Quelqu’un est rentré dans le module gonflable raccordé à la Station Spatiale Internationale


Le Bigelow Expandable Activity Module (BEAM) a été fixé à la Station Spatiale International et il a fallu deux essais, en trois jours, pour le gonfler.

L’échec du premier essai est, selon les estimations des ingénieurs, dû au fait que le module a été stocké pendant 15 mois (en raison d’un retard pour l’expédier à la station). Pendant ce temps, le tissu du module se serait resserré sur lui-même et aurait généré plus de friction que prévu.

La dépressurisation du BEAM et le fait que le tissu est pu se détendre durant une journée, à permis de réaliser une deuxième tentative réussie.



Pendant ce temps, des ingénieurs sur Terre surveillent attentivement la pression à l’intérieure du BEAM pour s’assurer qu’il ne pose pas de problème au module Tranquility de l’ISS, où le BEAM est à quai.

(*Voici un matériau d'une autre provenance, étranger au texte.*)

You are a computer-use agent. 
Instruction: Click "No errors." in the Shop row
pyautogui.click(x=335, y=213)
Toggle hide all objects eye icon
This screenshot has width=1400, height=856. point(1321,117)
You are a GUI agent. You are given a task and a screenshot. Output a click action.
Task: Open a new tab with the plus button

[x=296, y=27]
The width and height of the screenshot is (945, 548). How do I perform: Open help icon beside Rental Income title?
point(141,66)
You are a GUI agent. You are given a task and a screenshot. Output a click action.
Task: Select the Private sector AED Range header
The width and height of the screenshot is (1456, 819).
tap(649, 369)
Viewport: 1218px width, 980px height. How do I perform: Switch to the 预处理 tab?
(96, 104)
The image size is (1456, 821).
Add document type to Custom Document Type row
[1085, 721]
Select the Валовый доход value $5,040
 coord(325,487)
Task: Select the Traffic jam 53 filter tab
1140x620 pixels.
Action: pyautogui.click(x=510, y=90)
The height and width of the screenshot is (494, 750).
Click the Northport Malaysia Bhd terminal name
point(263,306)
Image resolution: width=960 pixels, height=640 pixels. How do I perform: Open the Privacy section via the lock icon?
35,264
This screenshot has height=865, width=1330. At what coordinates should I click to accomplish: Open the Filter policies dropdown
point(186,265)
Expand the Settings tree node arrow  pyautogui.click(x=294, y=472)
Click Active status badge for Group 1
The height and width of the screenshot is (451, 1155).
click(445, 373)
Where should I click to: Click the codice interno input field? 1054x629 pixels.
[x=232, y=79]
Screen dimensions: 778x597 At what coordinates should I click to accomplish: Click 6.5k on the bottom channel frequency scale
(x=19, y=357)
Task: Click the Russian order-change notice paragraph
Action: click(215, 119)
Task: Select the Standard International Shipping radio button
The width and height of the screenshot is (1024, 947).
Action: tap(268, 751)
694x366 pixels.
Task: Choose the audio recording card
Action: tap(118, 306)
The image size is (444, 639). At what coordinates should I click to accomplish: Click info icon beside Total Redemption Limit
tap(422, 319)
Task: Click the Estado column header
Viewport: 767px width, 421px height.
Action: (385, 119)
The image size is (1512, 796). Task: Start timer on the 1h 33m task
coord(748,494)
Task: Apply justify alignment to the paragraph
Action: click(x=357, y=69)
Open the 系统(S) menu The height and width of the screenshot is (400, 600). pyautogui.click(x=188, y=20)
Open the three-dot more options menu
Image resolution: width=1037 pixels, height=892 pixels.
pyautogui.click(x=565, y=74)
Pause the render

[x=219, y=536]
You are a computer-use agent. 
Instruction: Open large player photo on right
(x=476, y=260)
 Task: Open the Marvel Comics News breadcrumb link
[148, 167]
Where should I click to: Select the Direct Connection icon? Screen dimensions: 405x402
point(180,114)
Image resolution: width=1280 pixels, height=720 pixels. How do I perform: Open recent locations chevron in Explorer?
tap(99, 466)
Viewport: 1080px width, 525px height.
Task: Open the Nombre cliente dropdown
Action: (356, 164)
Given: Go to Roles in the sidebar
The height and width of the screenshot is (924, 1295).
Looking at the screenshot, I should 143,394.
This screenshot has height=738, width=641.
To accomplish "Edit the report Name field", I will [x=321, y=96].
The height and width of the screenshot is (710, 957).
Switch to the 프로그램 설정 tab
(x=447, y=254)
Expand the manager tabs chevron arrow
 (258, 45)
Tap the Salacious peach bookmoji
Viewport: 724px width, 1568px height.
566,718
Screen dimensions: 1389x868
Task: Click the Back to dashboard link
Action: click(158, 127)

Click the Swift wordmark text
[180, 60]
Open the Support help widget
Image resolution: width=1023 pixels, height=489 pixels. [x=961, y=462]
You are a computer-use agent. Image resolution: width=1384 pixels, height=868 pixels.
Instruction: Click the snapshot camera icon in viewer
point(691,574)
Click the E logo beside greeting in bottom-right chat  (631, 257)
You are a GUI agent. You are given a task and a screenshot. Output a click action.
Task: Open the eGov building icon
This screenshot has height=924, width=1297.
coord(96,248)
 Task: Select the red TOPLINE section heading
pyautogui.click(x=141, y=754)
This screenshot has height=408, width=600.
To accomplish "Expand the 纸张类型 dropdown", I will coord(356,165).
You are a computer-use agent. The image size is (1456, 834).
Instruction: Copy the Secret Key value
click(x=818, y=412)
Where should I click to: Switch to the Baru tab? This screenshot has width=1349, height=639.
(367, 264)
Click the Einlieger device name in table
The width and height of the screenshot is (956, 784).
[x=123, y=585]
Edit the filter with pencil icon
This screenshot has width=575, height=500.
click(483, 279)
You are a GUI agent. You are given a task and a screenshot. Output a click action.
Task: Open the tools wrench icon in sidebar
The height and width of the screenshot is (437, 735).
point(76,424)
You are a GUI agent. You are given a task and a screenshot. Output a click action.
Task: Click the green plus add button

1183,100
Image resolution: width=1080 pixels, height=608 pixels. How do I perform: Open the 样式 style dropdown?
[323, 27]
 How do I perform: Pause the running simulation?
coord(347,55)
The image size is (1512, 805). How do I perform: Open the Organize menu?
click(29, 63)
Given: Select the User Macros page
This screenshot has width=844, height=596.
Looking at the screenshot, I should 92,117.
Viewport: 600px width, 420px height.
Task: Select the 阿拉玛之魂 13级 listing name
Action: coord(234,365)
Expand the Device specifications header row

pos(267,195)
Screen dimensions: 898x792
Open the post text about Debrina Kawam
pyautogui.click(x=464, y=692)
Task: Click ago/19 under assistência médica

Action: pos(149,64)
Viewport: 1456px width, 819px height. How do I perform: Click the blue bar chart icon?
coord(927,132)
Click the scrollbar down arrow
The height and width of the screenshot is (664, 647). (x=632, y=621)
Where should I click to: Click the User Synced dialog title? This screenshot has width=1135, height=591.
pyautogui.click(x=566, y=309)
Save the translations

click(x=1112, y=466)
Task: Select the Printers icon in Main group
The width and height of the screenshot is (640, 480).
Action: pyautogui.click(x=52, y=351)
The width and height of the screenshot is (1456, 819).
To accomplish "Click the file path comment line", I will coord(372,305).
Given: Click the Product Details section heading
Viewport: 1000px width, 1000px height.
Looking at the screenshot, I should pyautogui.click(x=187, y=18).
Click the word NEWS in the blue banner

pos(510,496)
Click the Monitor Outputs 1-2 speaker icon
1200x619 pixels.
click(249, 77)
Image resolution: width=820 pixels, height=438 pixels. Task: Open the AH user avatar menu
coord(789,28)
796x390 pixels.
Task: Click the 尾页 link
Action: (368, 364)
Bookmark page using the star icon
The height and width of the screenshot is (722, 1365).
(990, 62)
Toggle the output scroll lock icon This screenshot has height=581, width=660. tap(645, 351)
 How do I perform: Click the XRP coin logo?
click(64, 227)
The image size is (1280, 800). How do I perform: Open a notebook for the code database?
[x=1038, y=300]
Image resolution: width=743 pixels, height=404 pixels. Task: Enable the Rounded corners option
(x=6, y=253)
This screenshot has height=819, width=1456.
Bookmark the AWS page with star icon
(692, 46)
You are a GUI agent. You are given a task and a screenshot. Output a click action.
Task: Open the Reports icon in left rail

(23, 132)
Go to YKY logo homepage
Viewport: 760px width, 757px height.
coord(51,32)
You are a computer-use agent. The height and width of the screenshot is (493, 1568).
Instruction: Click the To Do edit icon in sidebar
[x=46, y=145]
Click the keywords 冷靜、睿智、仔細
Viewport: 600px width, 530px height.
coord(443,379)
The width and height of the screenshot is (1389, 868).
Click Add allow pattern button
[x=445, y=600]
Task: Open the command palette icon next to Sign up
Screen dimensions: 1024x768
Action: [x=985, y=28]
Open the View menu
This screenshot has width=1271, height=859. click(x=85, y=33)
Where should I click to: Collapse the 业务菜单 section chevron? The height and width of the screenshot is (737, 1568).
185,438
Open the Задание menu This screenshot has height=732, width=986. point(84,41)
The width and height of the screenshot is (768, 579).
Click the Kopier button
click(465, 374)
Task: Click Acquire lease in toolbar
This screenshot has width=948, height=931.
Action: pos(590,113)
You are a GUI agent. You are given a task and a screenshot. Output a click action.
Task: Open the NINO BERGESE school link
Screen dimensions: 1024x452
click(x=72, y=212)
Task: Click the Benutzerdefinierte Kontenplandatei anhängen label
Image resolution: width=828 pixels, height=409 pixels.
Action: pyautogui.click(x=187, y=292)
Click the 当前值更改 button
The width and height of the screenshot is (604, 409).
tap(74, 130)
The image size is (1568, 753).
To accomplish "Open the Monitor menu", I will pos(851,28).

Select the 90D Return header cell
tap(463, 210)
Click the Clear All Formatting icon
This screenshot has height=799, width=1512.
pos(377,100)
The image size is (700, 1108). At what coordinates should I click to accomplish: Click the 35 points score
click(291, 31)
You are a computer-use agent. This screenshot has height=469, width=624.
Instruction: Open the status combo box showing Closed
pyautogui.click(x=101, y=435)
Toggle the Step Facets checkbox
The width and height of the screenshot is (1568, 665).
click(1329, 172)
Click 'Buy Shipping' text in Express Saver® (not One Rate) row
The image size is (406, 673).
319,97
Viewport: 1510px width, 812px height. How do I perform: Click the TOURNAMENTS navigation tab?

Le BEAM a fait l’objet d’une semaine de tests de température et de pression avant que les astronautes puissent s’y risquer à l’intérieur pour installer des instruments de surveillance.

C’est ce qui a eu lieu hier, l’astronaute Jeff Williams est devenu la première personne à rentrer à bord d’un habitat gonflable installé sur la Station spatiale internationale.

La NASA a diffusée une vidéo de cette courte visite :


Les futures versions du Bigelow Extensible Activité Module (BEAM) pourraient fournir un lieu de vie à l’Homme sur la Lune et Mars, mais il doit d’abord être testé dans les rigueurs de l’espace.

À l’intérieur, Williams a recueilli des échantillons d’air et des données provenant des capteurs du BEAM, qui surveillent les niveaux de température, pression et de rayonnement. Il a dit qu’il faisait froid à l’intérieur de BEAM, mais qu’il avait l’air "immaculé".

Bien que le module soit maintenant refermé, des astronautes seront à nouveau à bord du BEAM aujourd’hui (mardi) et mercredi pour mettre en place plusieurs capteurs et équipements. Ceux-ci seront utilisés pour "recueillir des données sur la façon dont un habitat extensible se comporte dans l’environnement thermique de l’espace et comment il réagit aux radiations, aux micrométéorites et aux débris orbitaux."

Le module restera attaché à l’ISS pendant deux ans.